= Osire =

Refugee camp in Namibia

Osire is a refugee camp in central Namibia, situated 200 km north of the capital Windhoek next to the main road C30 from Gobabis to Otjiwarongo. It was established in 1992 to accommodate refugees from Angola, Burundi, the Democratic Republic of the Congo, Rwanda and Somalia. The camp grew quickly in its early years, reaching a peak of 20,000 inhabitants in 1998. Since then the refugee population of Osire decreased steadily, approaching 6,500 in 2010, and 3,000 in 2014. Camp numbers rose sharply again with the Western DR Congo clashes.

The camp used to be a detention centre during the South African rule over Namibian territory. Early in its existence as refugee camp maltreatment of inhabitants, retaliation, harassment and riots were reported. In 2009 a group of 41 people fled the camp with the help of a local Human Rights organisation after allegedly having received death threats. This group left Namibia via the Mamuno Border Post but was refused entry to Botswana and as a result stayed in No Man's Land between Namibia and Botswana for three months until being arrested by Botswana authorities and deported to the Democratic Republic of the Congo.
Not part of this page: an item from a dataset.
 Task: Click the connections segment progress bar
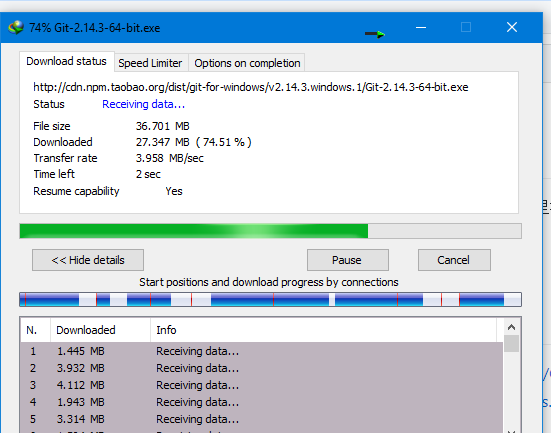270,299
Today, however, UNHCR regards the camp as one of the best managed in the world, due to its provisioning of formal school education, with 39.6% of refugees completing secondary schooling. The settlement further has a police station and a clinic administered by the Ministry of Health and Social Services and meeting the national standards. The Ministry of Home Affairs and Immigration oversees technical aspects of the settlement, where 60% of homes have electricity and 40% have internet access. African Humanitarian Action supports the health sector, food distribution, community services and. World Food Program supports the general food ration and the supplementary feeding program in the camp. Over 40% of all households own small kitchen gardens on which they group local vegetables for sale and own consumption. The most serious threats facing residents are from climate change and cuts to the UNHCR and USAID budgets.